And very special wishes to my betas, as always, Amanda, Jade, and Majoline, for trimming the ribbon and bells on this chapter! Any lingering mistakes are solely mea culpa.


Maybe it was better not to see gods, even if they weren't exactly real. They lost a little of their grandeur when they were sitting in a plush chair, sipping from an oversized mug and reading a Christie's catalog.

"Don't you look cozy?" Bruce caught a whiff of something sweet and fragrant, not acrid and bitter. "I didn't exactly peg you as a tea man. I was thinking more like double shots of espresso."

"So very sorry to break the spell," Loki spat, his sarcasm and the flimsy paper as impenetrable as Steve's shield. "I rather prefer mischief and lies, not manic hyper-caffeination. Can I possibly help you?" Loki snapped the catalog shut, letting it fall to the table. "Or better yet, can you realize whatever possessed you to find me is misguided and dangerous, for all our sakes?"

Bruce knew what it was like to have Loki's magic buzzing around in his mind like a swarm of angry if uncoordinated mosquitos. And even if his mojo had more focus today, it only had a fraction of its power, compared to before, when he'd ripped the Other Guy out of him, unwanted and uncontrollable.

Bruce grinned and scratched at his ear, the buzz fading to an annoying but tolerable hum. "Only dangerous if you throw a tantrum and smash your nice little mug. Me, I just came to have a cup of tea and a little talk."

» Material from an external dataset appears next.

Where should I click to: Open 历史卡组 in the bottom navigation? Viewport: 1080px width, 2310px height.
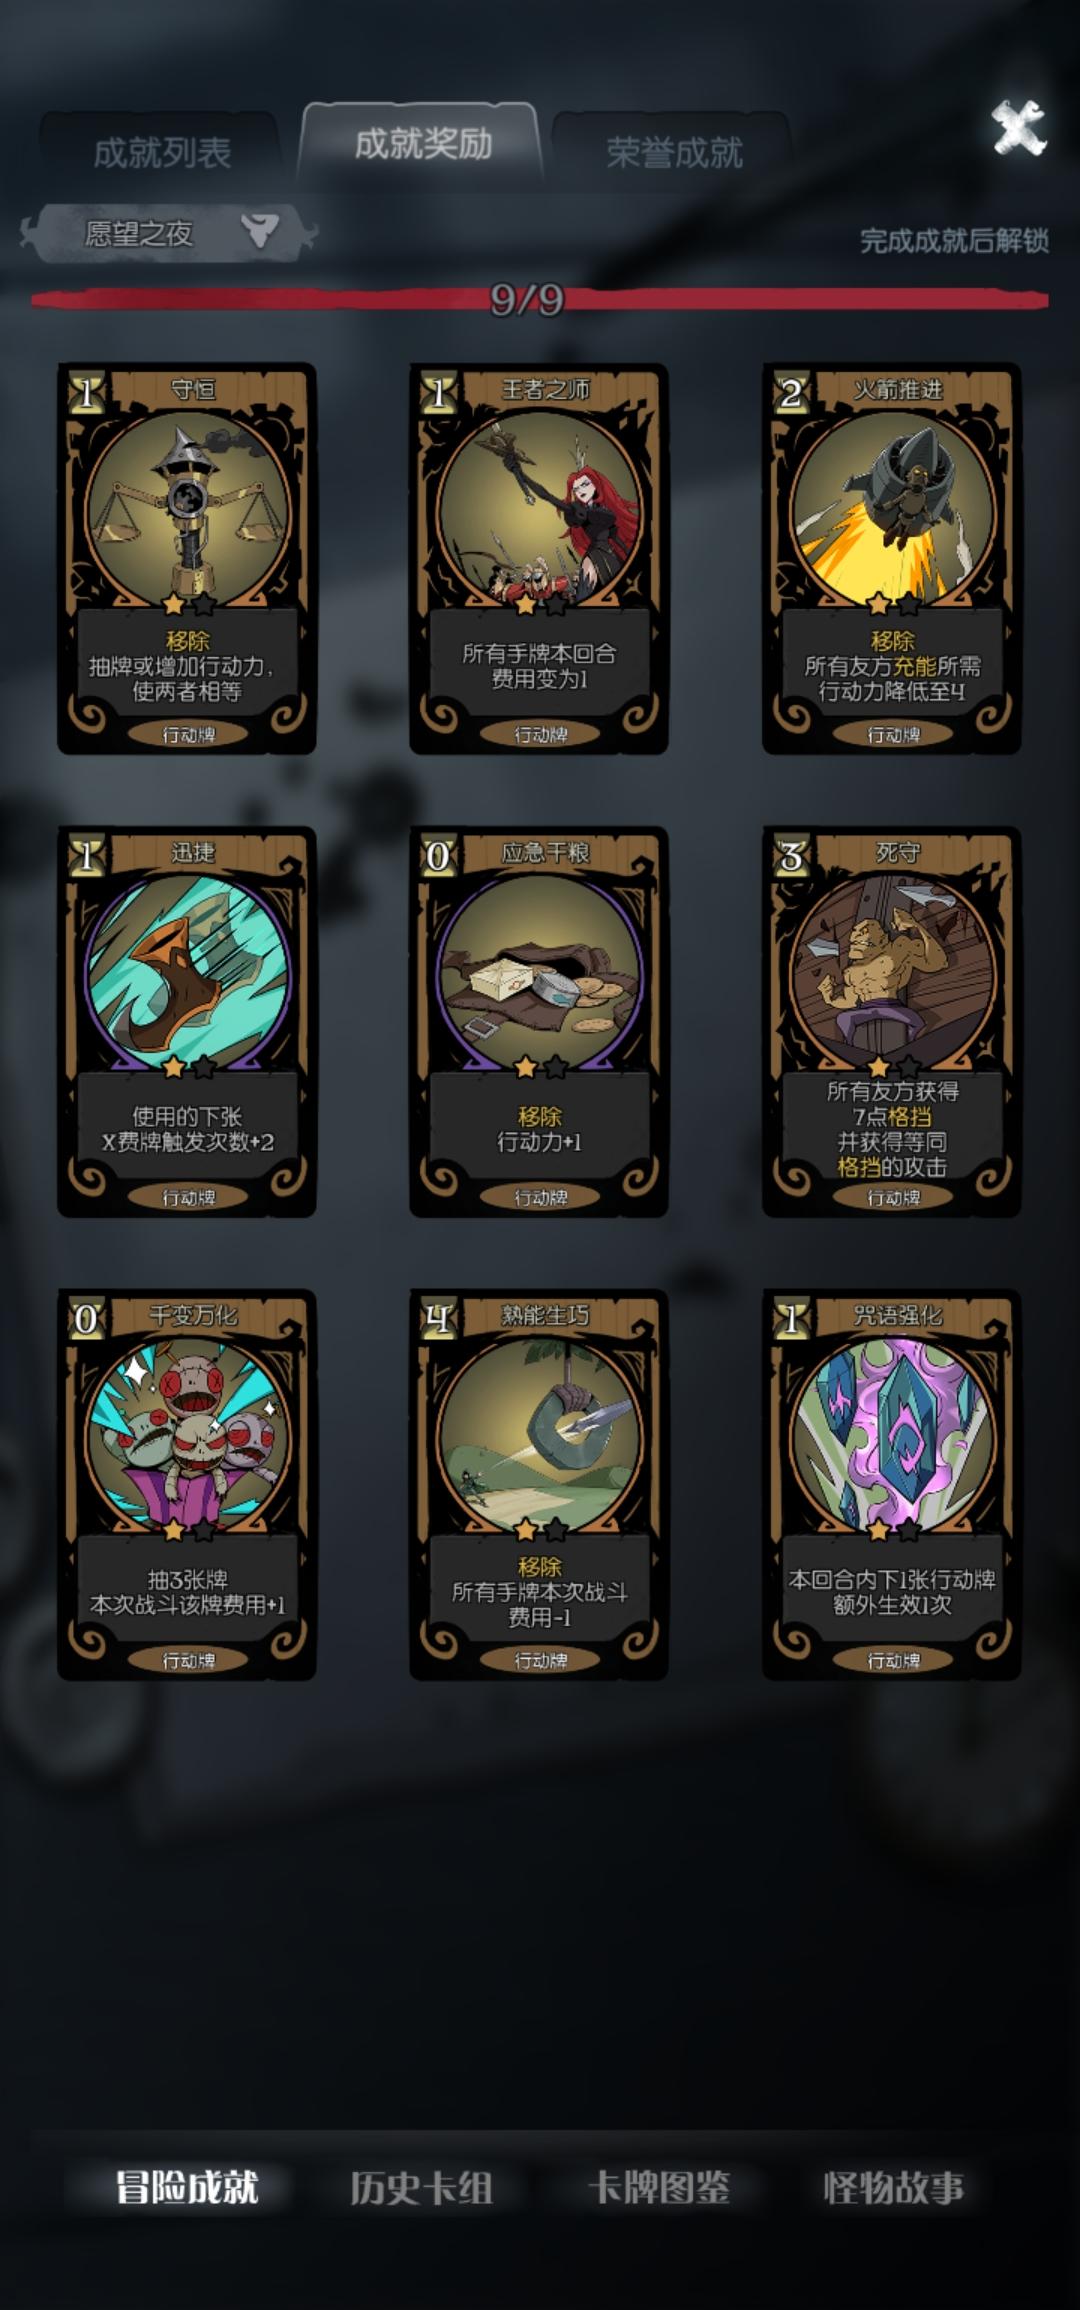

"And what if I oh-so politely decline?"

"Then I might have to ask not so politely."

Loki leaned forward, fingers curling almost predatorily around his mug. "Since you seem to insist on ruining what had otherwise been a pleasant morning, the least you can do is to keep the discomfort somewhat brief."

Bruce blinked owlishly, fingers fumbling at the edge of his glasses. "I think there was a 'please join me' somewhere in the middle of that." He caught the light, floral notes of Loki's tea. "First flush darjeeling. Nice to see you have a taste for megalomania and good tea. I'm more an Assam guy myself."

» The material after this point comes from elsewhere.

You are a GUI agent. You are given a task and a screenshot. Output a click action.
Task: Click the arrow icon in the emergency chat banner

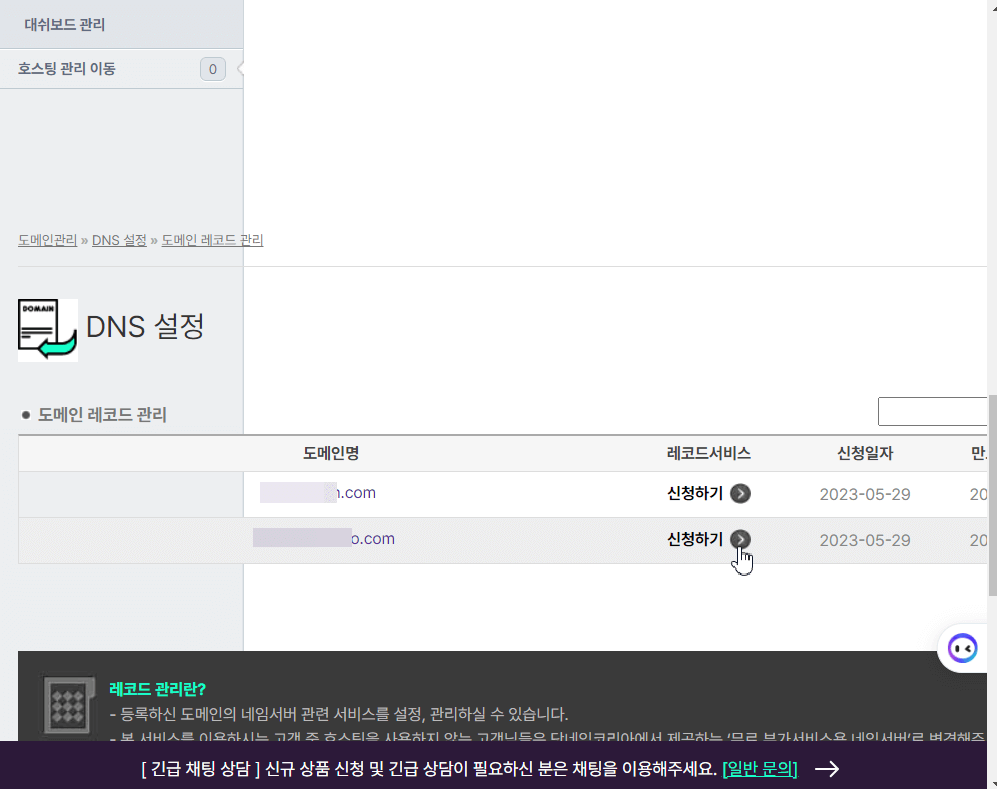click(x=828, y=768)
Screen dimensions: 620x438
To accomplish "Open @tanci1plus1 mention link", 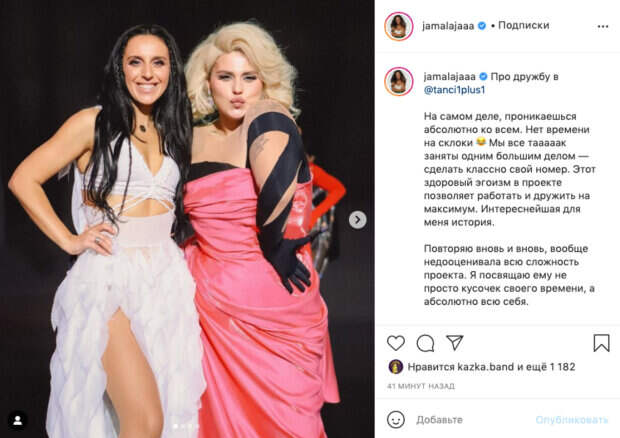I will [x=454, y=90].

Loki raised an eyebrow. "A detail I'll have to recall if I ever have you over for a cup. So, which one of your associates put you up to this? Stark? Your little bird?"

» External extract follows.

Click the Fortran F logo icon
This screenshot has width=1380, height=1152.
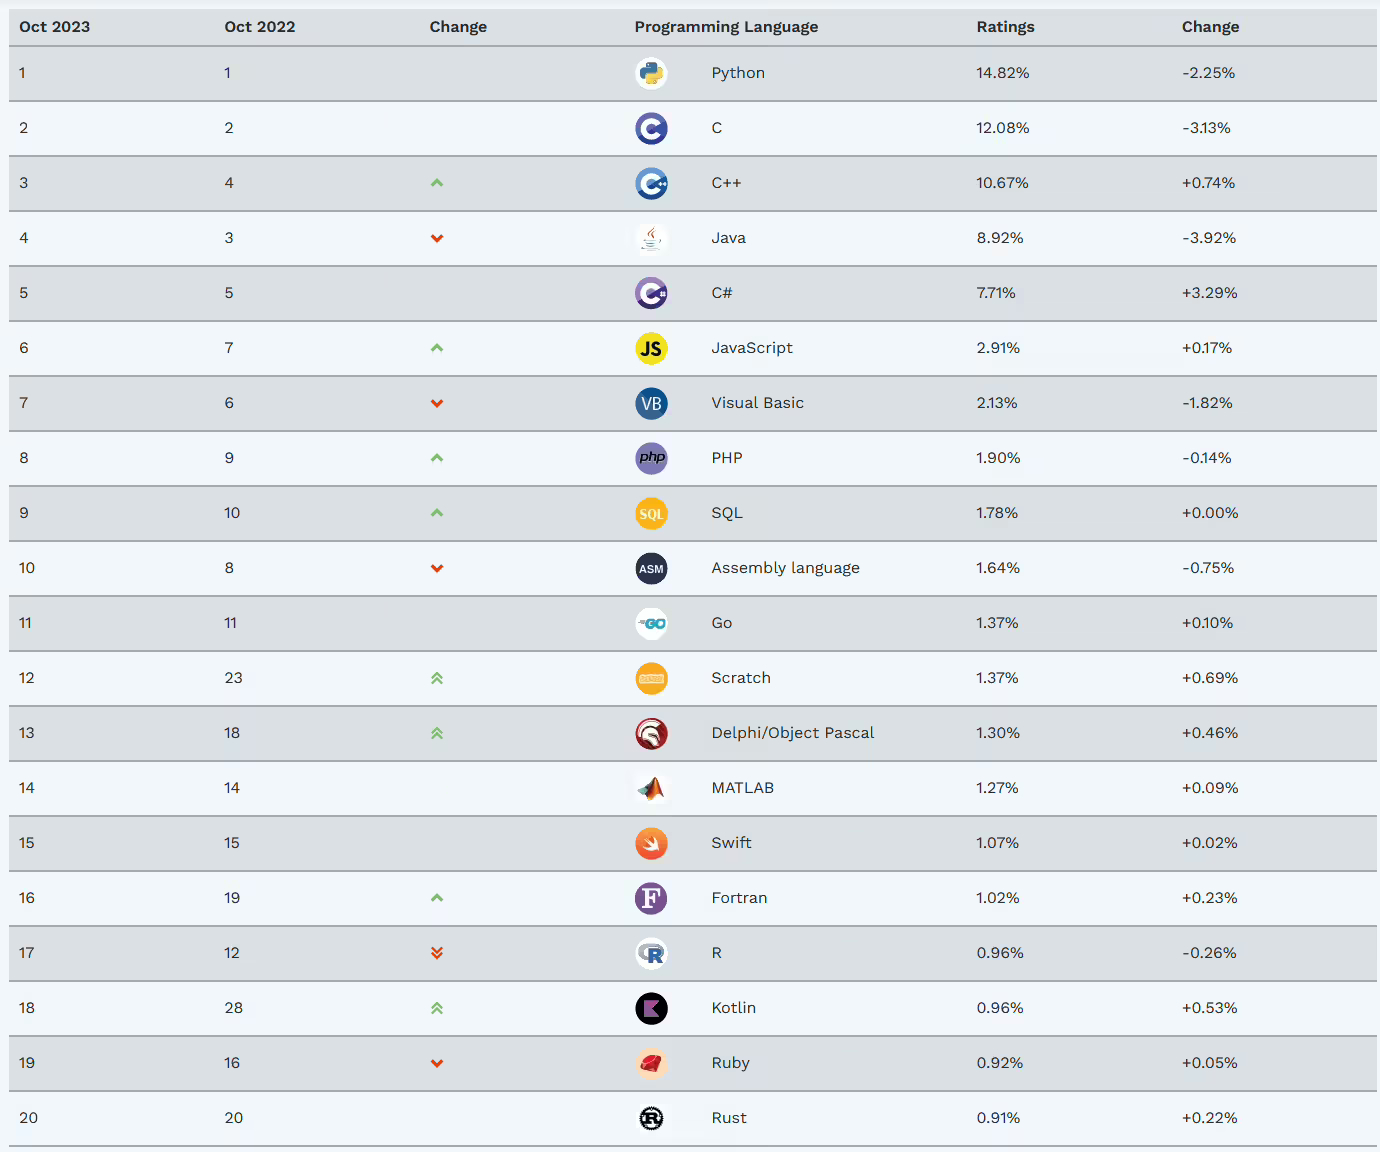[651, 898]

"Tony just told me where you were. And if Clint wanted to tell you something, he'd do it himself. Probably with an arrow." Bruce chuckled and sank down into the plush, overstuffed chair across the table. "Let's just say I know sometimes you need the conversations you least want to have."

"Tell me, is this truly a private conversation?" The edges of Loki's lips curled above the brim of his mug. "Or can I expect to be accosted by the S.H.I.E.L. you've hidden away behind the bakery counter?"

"No one here but me." Bruce sipped calmly at his own mug, setting it down into the no man's land strewn with napkins, crosswords, and teaspoons. "Backup seemed a little...much."

"How very considerate of you."

Bruce pushed a sugar packet between his fingers as he lurched straight into the land-mine strewn conversation. "So, did you and Kara have a good Christmas? Or Yule, or the Hunt, or whatever you call it?"

Loki's gaze wavered between maliciousness and a thinly feigned boredom. "We had a marvelous Christmas. So marvelous, in fact, my heart grew three sizes."

"No, it didn't." Bruce's little grin almost hurt as he sipped at his mug

"Of course not." Real or not, the disinterest slipped away from Loki's glare. "I know you're presumably what passes for intelligent on this planet, but how, exactly, do you know about the Hunt?"

Bruce chuckled, rubbing at his chin. "I might have a Ph.D, but I'm not above Wikipedia. I, ah, actually had a more direct source."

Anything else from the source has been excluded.